Nascido numa aldeia florentina, ele foi muito além
Do ofício de um pintor: pode fazer milagres
O pintor que virou santo
Seu nome foi gradativamente mudando, à medida que aumentava a habilidade de seu pincel e a espiritualidade de sua arte. Ao nascer, em 1440, em Vicchio do Magnelo, aldeia do norte de Florença, ganhou o nome de Guido da Pietro. Ao entrar como noviço para o Convento de São Domingo, em Fiésole, perto de Florença, passou a chamar Fra Giovanni da Fiesoli.
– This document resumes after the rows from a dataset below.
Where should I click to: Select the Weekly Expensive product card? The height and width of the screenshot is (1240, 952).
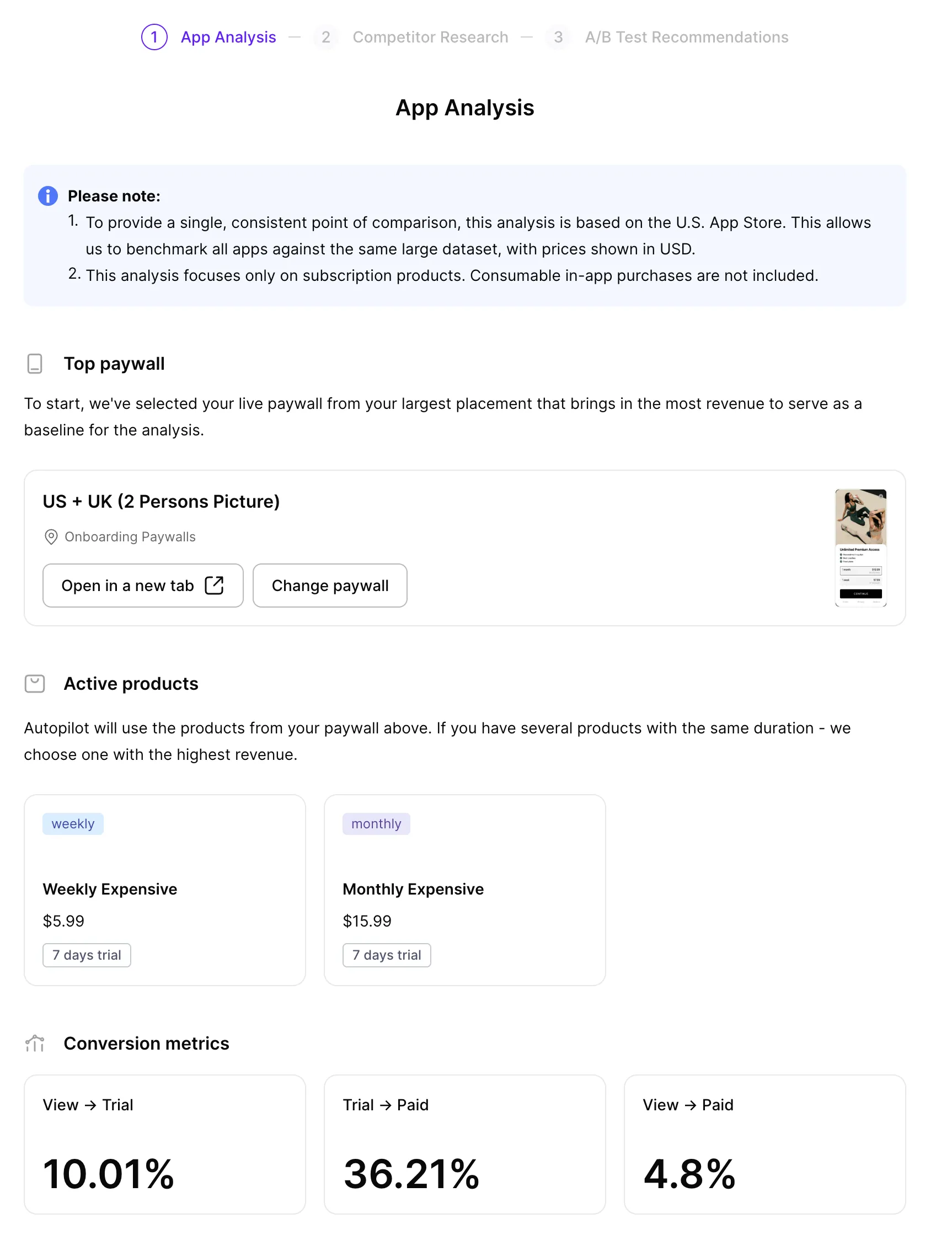pyautogui.click(x=165, y=890)
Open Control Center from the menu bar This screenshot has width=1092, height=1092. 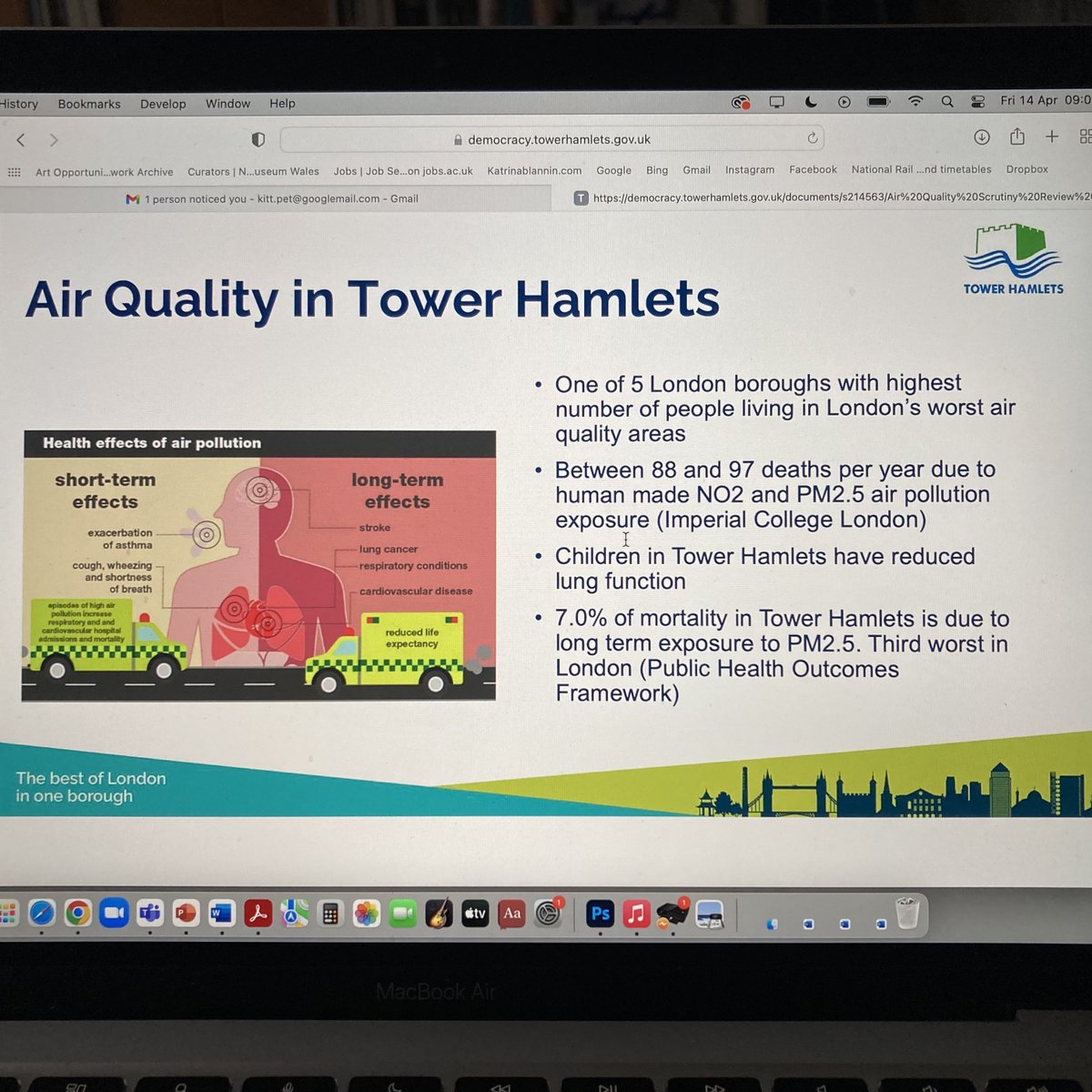point(976,100)
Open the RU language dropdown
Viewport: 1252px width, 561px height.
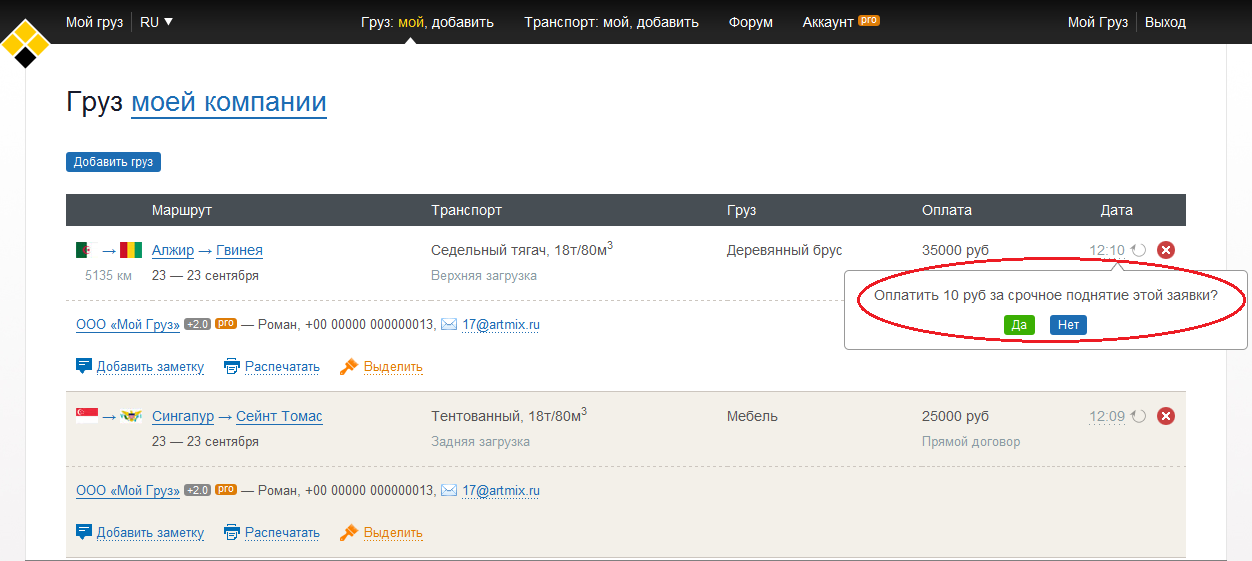click(x=156, y=22)
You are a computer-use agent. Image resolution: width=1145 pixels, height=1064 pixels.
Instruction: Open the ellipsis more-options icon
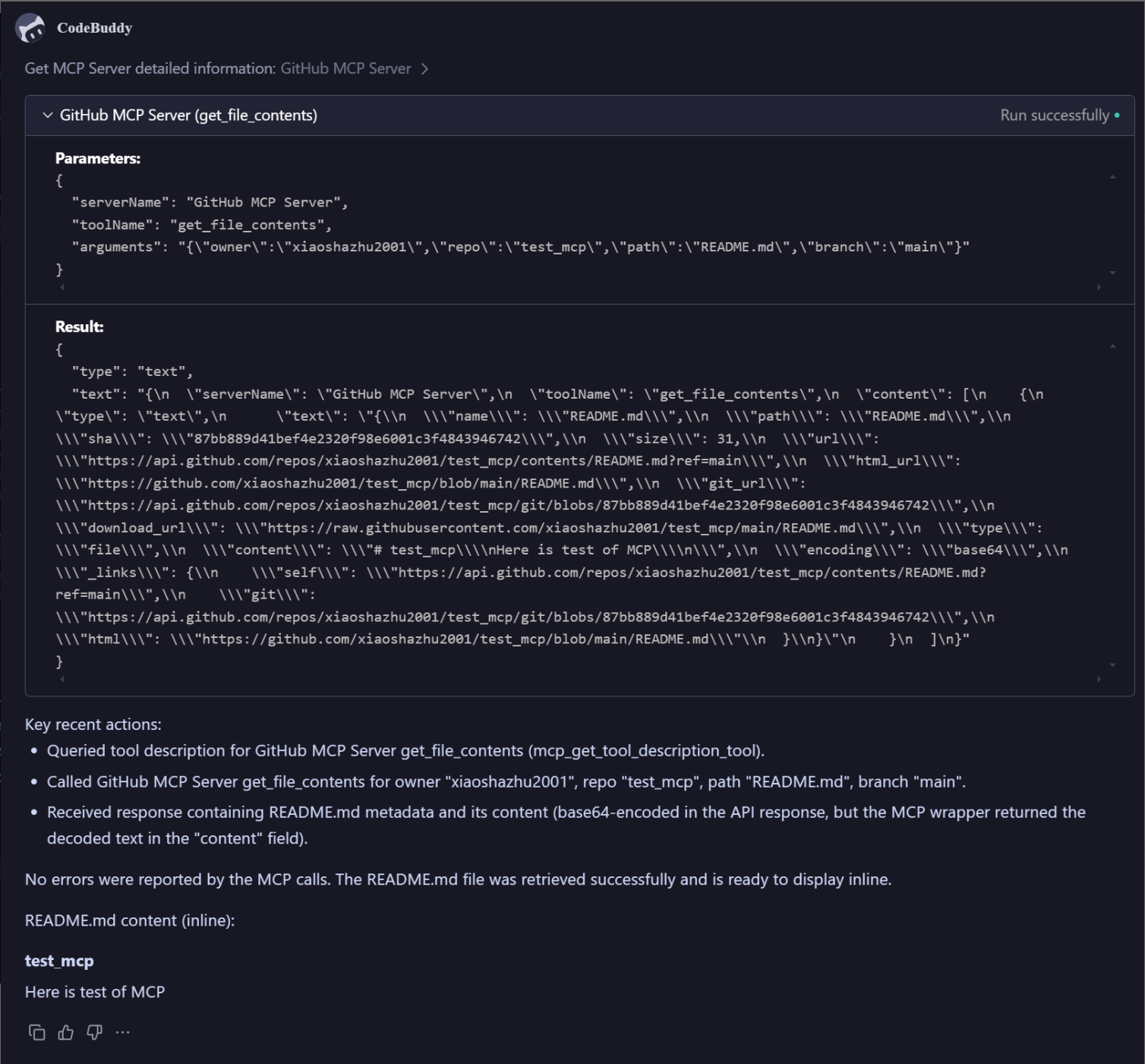[x=122, y=1032]
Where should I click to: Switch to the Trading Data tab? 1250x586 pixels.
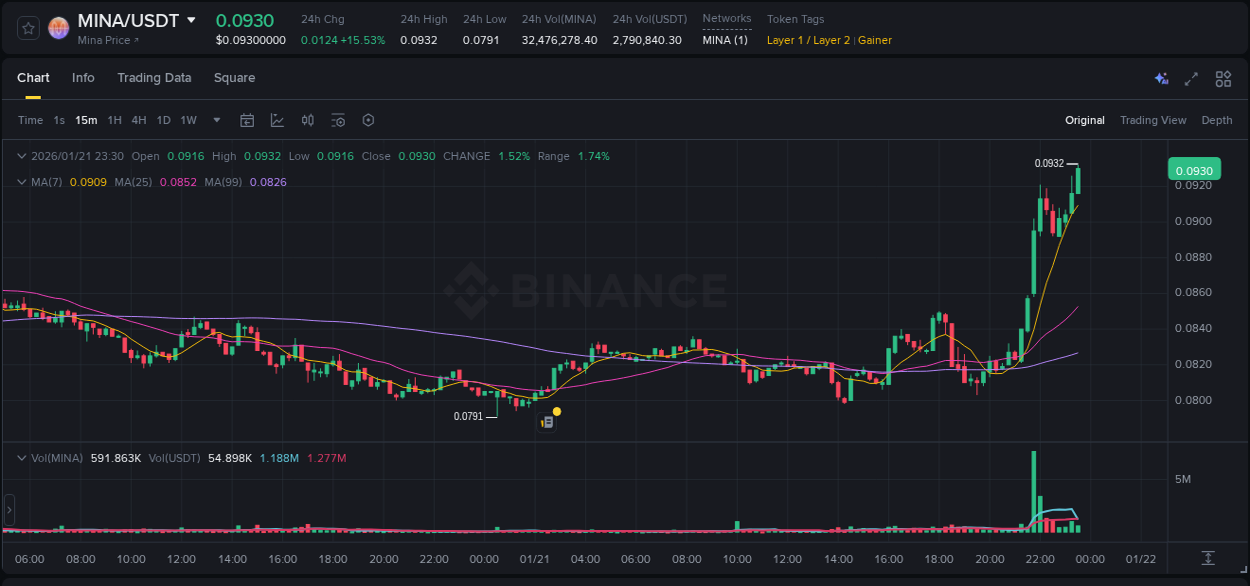[x=154, y=78]
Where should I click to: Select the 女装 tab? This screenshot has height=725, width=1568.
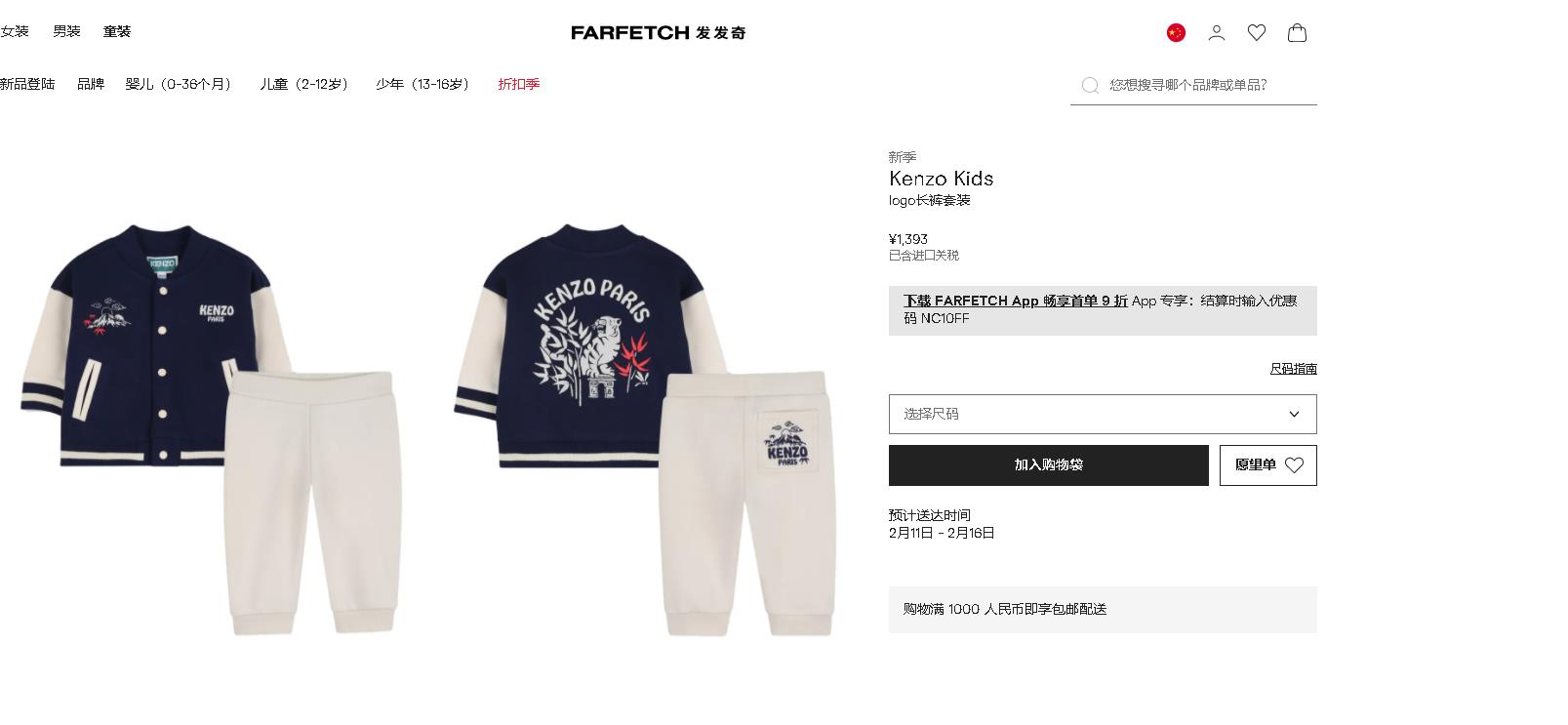point(15,31)
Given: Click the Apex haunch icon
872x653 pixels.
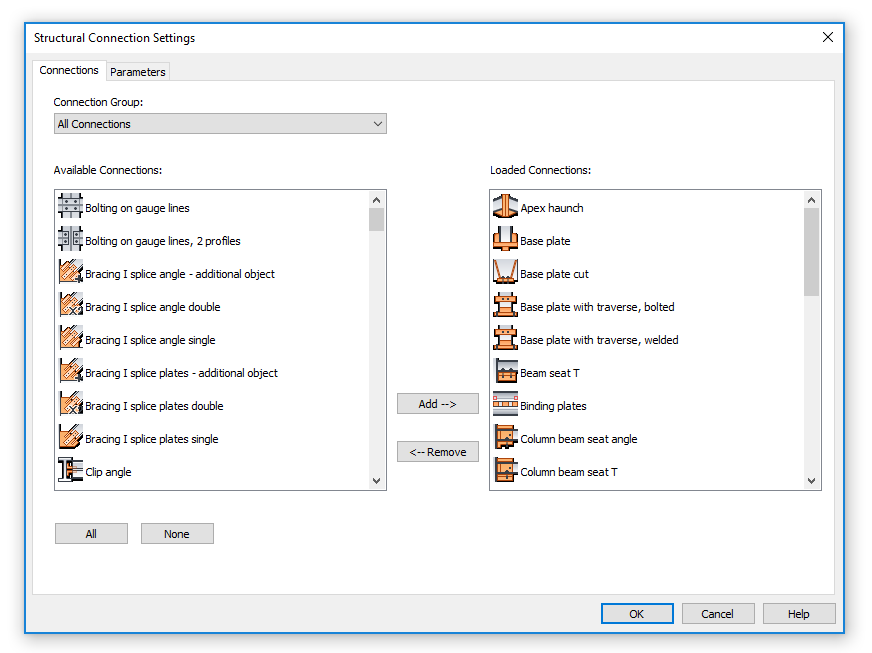Looking at the screenshot, I should (x=505, y=208).
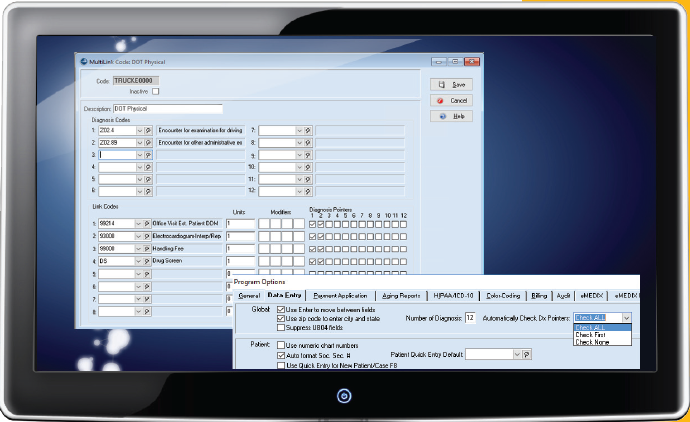Expand the diagnosis code 3 dropdown
690x422 pixels.
pyautogui.click(x=140, y=155)
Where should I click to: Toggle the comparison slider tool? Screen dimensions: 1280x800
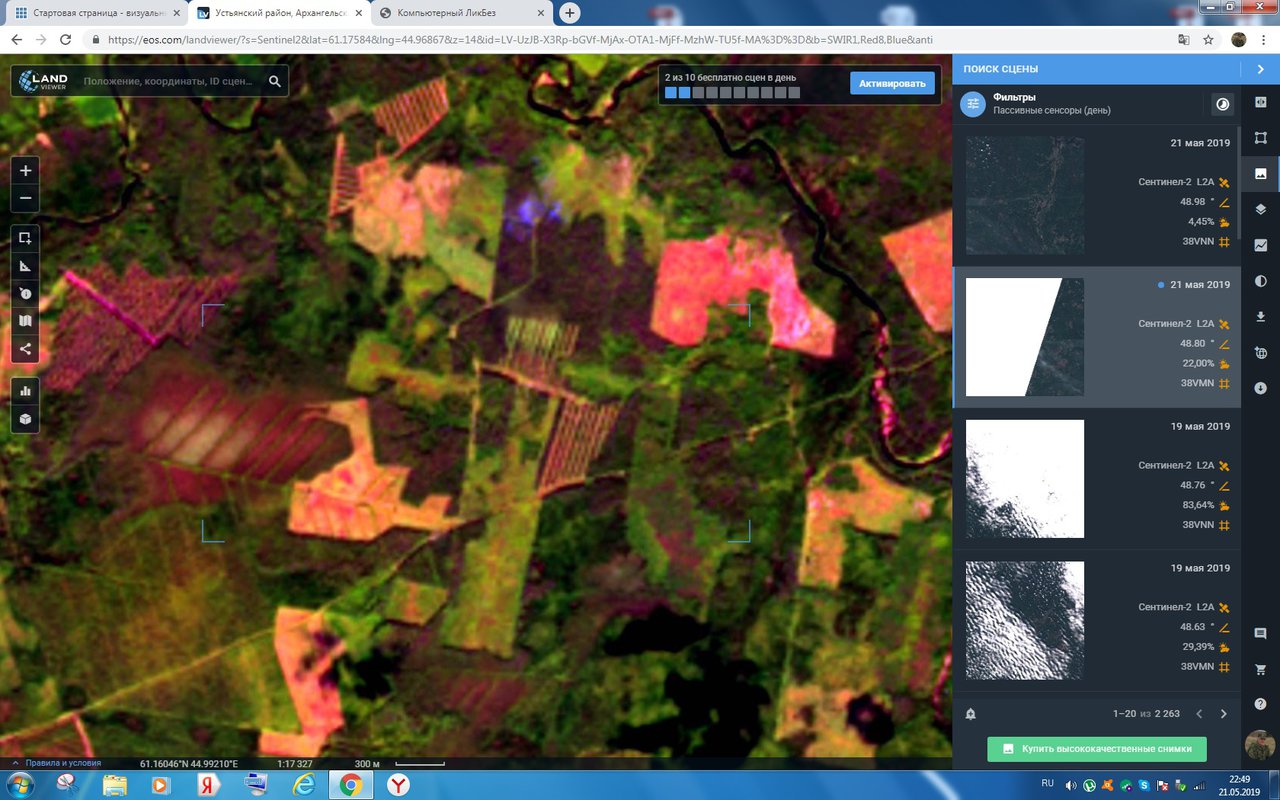pos(1260,102)
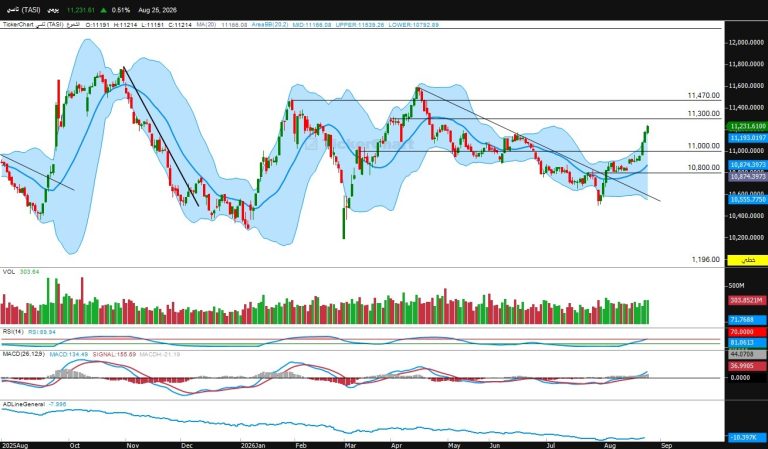Click the yellow Arabic scale-type button on price axis
Screen dimensions: 768x449
[x=747, y=260]
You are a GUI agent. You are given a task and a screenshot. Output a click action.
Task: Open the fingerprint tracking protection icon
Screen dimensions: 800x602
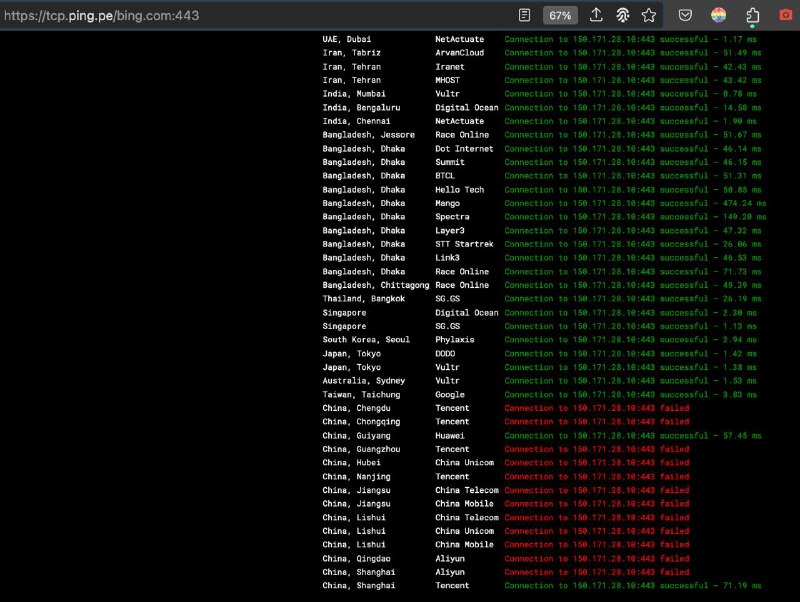click(622, 15)
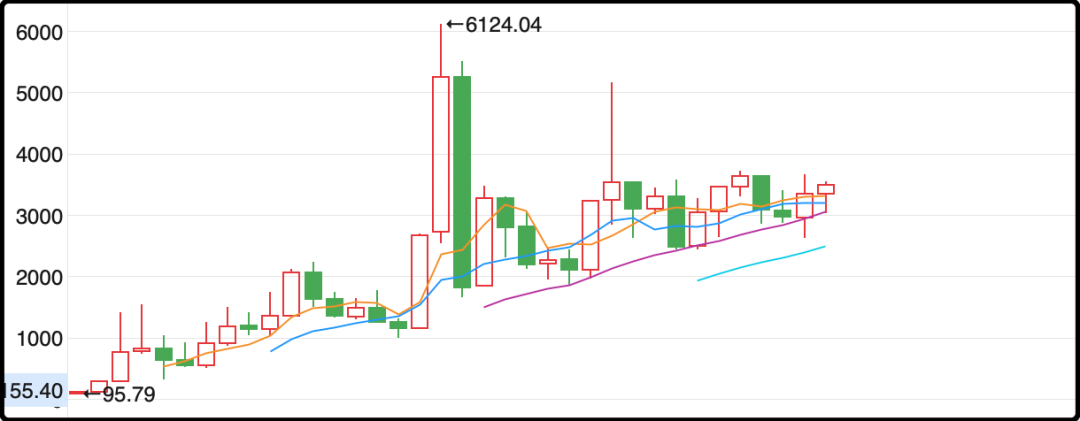Select the first small red candle near 95.79

pos(98,387)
E, quando se dedicou a pintura de madonas e anjos o povo começou a chamá-lo de Fra Angélico – enquanto o mesmo nome lhe era dado pelos que ouviam suas pregações, em homenagem a Santo Tomás de Aquino, o Doutor Angélico, Giorgio Vasari, pintor e amigo de Miguel Ângelo, assim escreveu livro sobres os artistas italianos, cuja primeira edição foi em 1538: (“Fra Angélico") renunciou a todas as tentações do mundo, viveu em pobreza e santidade. Este santo frade era tão humilde e modesto em sua conversação, tão dedicado à sua pintura que seus santos pareciam mais santos. Não retocava seus quadros e os fazia tal qual tinham saído de suas mãos na primeira intenção... Benzia-se e orava ante de começar uma obra... “Vasari, ao que parece, descreveu com precisão - embora um século depois da morte do pintor-frade , em 1455 - as razões que levaram Fra Angélico à santidade.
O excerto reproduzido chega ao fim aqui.